The music is just as timeless as its ethos. Opening track “Another Sketch” boasts a glistening sonic makeup, rife with jumpy synths that sound like what sunlight on undulating river water looks like. The vocals are steeped in a certain knowing bliss, heavy, but with the wistful airiness of a friendly clairvoyant in a dystopian coming-of-age film. “Who isn’t to blame?” he flits lightly over the beat, his voice in equal part commanding and modest. The question, one especially pertinent following a heavy cultural yesterday continually seeping into the present, is a fitting marker of Silva’s detached vision — why go into tomorrow still worrying about who’s at fault for the mishaps of a day ago? Lil Silva is lurching towards whatever's next. And both for his career, and the many characters, experiences, and lessons that informed its decade-long ascent, the slate is freshly wiped.
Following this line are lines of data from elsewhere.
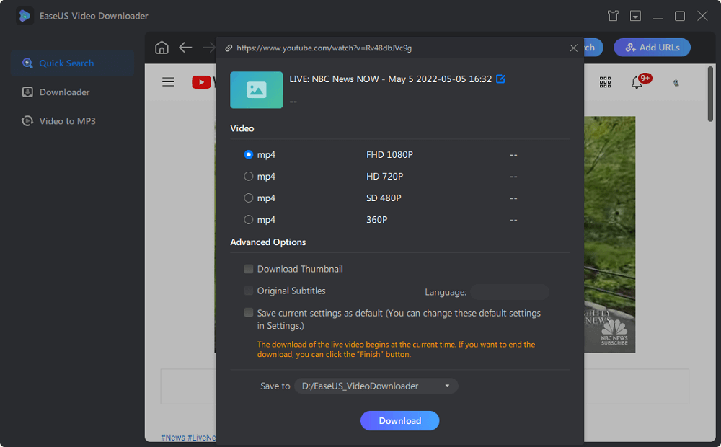Open the browser Home page icon
Screen dimensions: 721x447
162,48
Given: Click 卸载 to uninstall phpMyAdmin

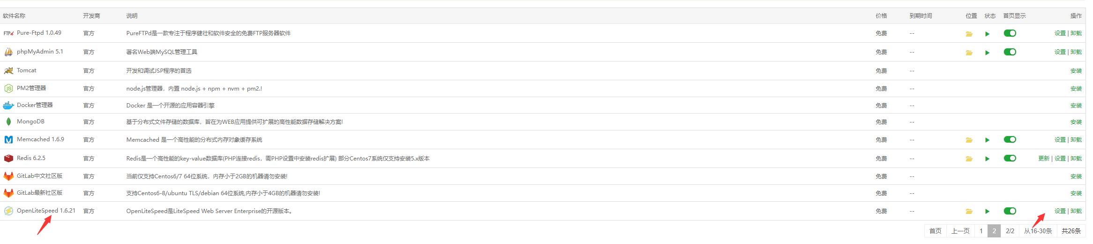Looking at the screenshot, I should point(1076,52).
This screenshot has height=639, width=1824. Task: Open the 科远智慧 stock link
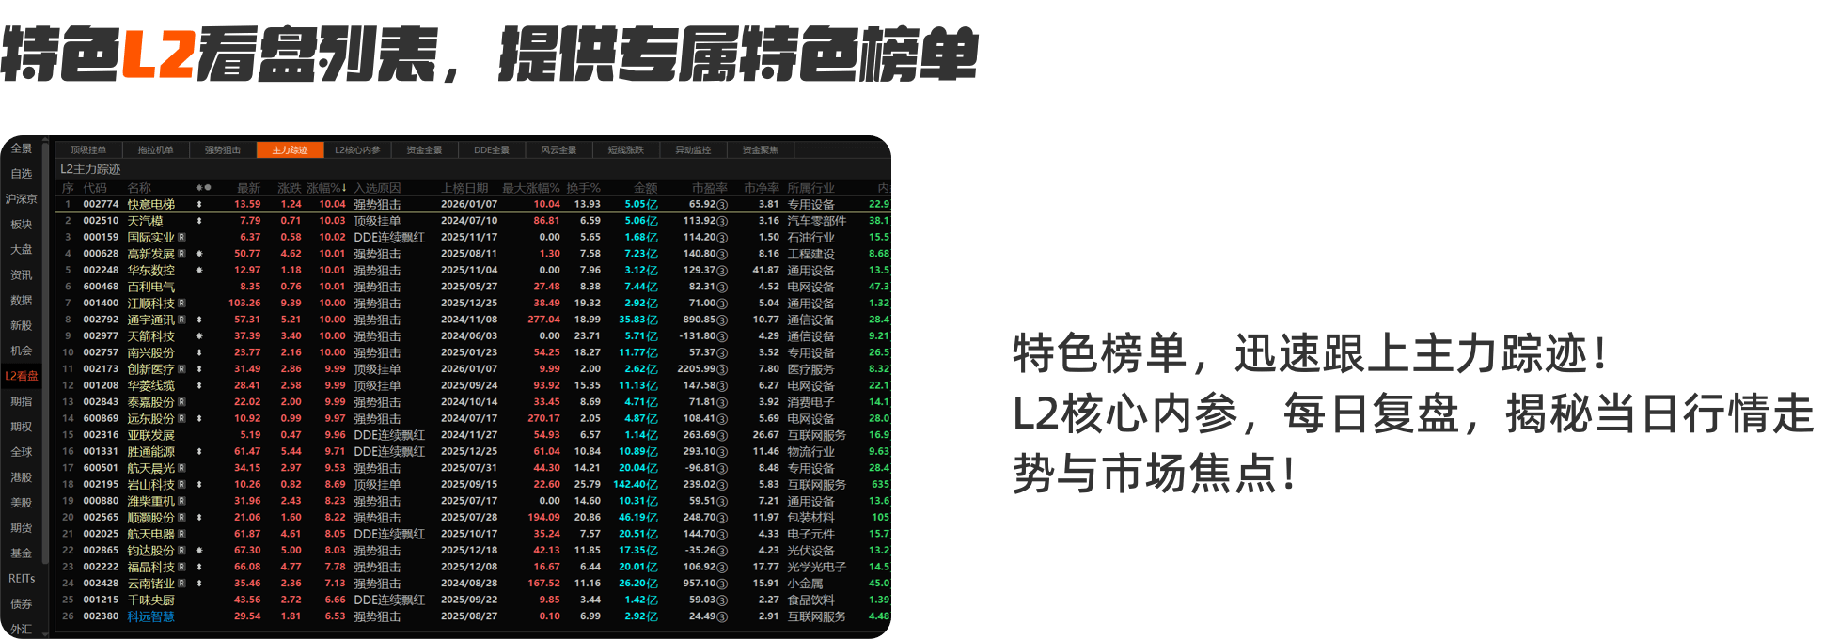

“No regret man,” he tells me of the project’s making. “Ten years of influences… ten years in the making… what is time, anyway?”
Time isn’t much of a factor for Lil Silva in general, and it’s a rule that doesn’t hesitate to carry over when he’s in the studio. A few years ago, Mick Ronson consulted him for a session with Lady Gaga. Upon being told to play the best thing he was working on, Silva got something going, and when Gaga entered the room, she was in hysterics over how much she enjoyed it. “Oh my God, you made this?” he says, doing his best impression of the singer. “The next six, seven hours into the morning, we were working on that song.” He lets off the same sheepishly-humble chuckle from before. “Yeah man, I don’t really boast that,” he says, with a laugh that screams you got me. “I don’t talk about it. But yes, there’s a lot of cool people I’ve worked with.”
But as much as the cast of “cool people” he’s worked with over the years — Adele, Serpentwithfeet, Banks, etc — may appeal to the clout-chasing brand of hip-hop networking the internet increasingly champions, collaboration for him is more about getting the sound he wants out, and less about basking in the fame that comes with it. “I don’t think music needs to be focused on that,” he says. “You’re just making the best music possible. I feel that having a collaborator on any of this is just a blessing. Like, I want to make this sound the best it can sound, and I fuck with your shit.”
Yesterday is Heavy features collaborations with Little Dragon, Charlotte Day Wilson, BADBADNOTGOOD, Sampha, Skiifall, and more. Whether he’s curating their voices, crooning with his own, hiding in the crevices, or gracing center-stage, every voice included is singing from the future — and it's a future we're all invited to.